Interviewed from Riyadh, Al-Ghobain “has criticized both the Palestinians and Iran and has spoken openly about his support for Israel’s proposed sovereignty plan for parts of the West Bank. He now languishes in prison on false allegations and faces a possible sentence of at least 10 years,” Cohen said.

According to Cohen, Al-Ghobain’s public support for Israel’s proposed sovereignty plan for parts of Judea, Samaria and the Jordan Valley embarrassed the Saudi rulers. As well, his August, 2019 op-ed “almost caused a diplomatic incident between the Saudis and the Jordanians” due to Ghabin’s proposal to transfer management of the al-Aqsa Mosque to the Saudis. The Jordanians were furious, and Al-Ghobain was reprimanded, Cohen said.

“No Saudi can express himself or herself freely. ‘Big Brother’ is watching and listening to every word. The murder of Jamal Khashoggi, who ran afoul of the Saudi leadership, is still a recent memory. There is no such thing as a Saudi opposition party,” Cohen said, noting that Al-Ghobain did not oppose the Saudi regime, but embarrassed the Saudi leadership by voicing contrary opinions.
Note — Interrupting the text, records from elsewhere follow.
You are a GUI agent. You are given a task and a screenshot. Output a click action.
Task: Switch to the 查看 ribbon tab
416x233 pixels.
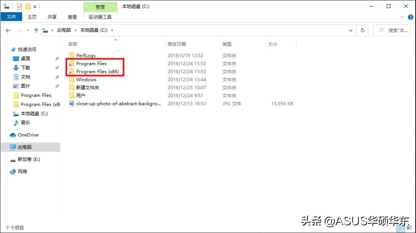tap(72, 17)
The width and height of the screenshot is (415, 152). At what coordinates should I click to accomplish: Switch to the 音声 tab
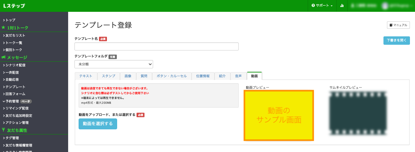point(238,76)
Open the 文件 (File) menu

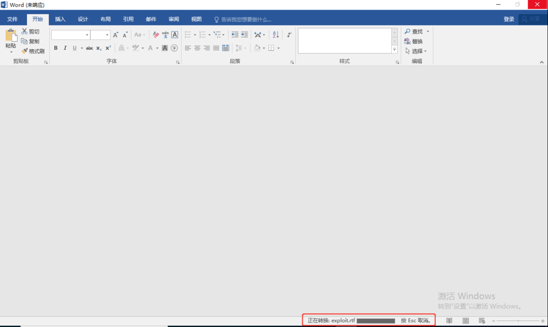coord(13,19)
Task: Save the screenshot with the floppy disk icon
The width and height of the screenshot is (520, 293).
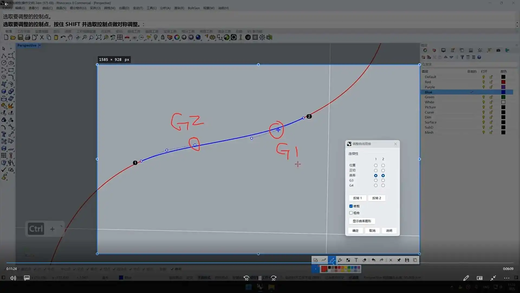Action: [x=407, y=260]
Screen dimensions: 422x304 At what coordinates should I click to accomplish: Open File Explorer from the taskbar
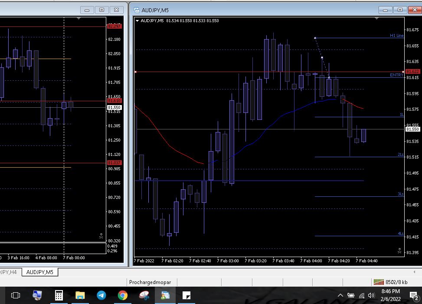click(x=80, y=295)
Considered one of the most influential Saudi journalists of recent years, the authorities put an end to his media appearances and tried to revoke his citizenship. There is no course of appeal, and the day after the announcement his children were kicked out of school.
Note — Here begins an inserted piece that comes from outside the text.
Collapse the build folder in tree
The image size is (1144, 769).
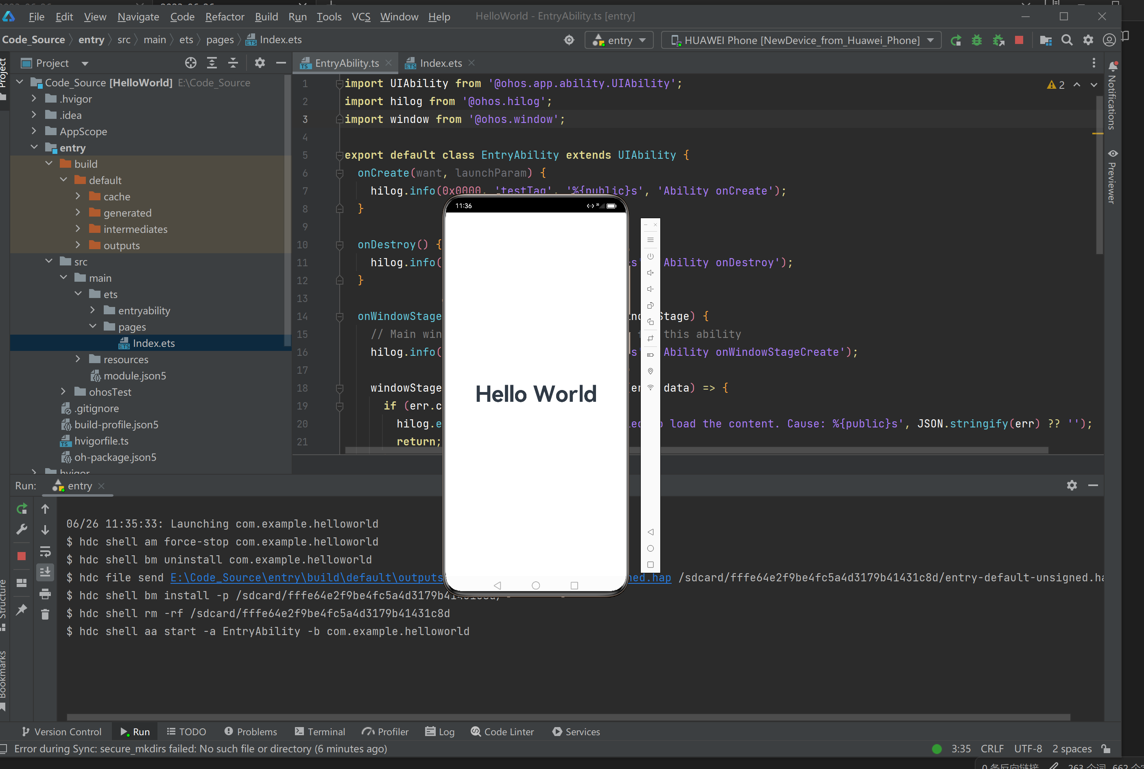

Before his arrest, the authorities sought to incriminate Al-Ghobain by accusing him of supporting the Muslim Brotherhood and former Egyptian president Muhammad Morsi. They combed his Twitter account to find incriminating material to justify putting him in jail. As they found no such evidence, they resorted to simply inventing false accusations, Cohen explained.

On June 17, 2020, just days before his arrest, Al-Ghobain feared for his safety and posted “I’m being kidnapped.” That was his last post. It was deleted a few days ago, though his account still exists he has not been heard from since.

Cohen noted that much has been made of thawing relations between Israel and Saudi Arabia, two nations that are cooperating more and more in an effort to thwart Iranian ambitions in the region.

“But Al-Ghobain crossed a Saudi red line,” Cohen said. “The Kingdom’s authorities demand that any relations between a Saudi citizen and the State of Israel be governed strictly by them. The Saudi rulers feared his bold push toward fully normalized Saudi-Israeli relations, and were alarmed by his willingness to criticize the Palestinians in public.”

Cohen said Al-Ghobain’s abduction “illustrates the lack of freedom of expression in Saudi Arabia… Perhaps he was ahead of his time, and will yet be seen as a positive example.”

“It is urgent that all steps be taken to secure Al-Ghobain’s immediate release from Saudi prison,” Cohen said. “All organizations that care about human rights should be working on his behalf. For the crime of trying to exercise freedom of speech, Al-Ghobain is now paying a heavy price.”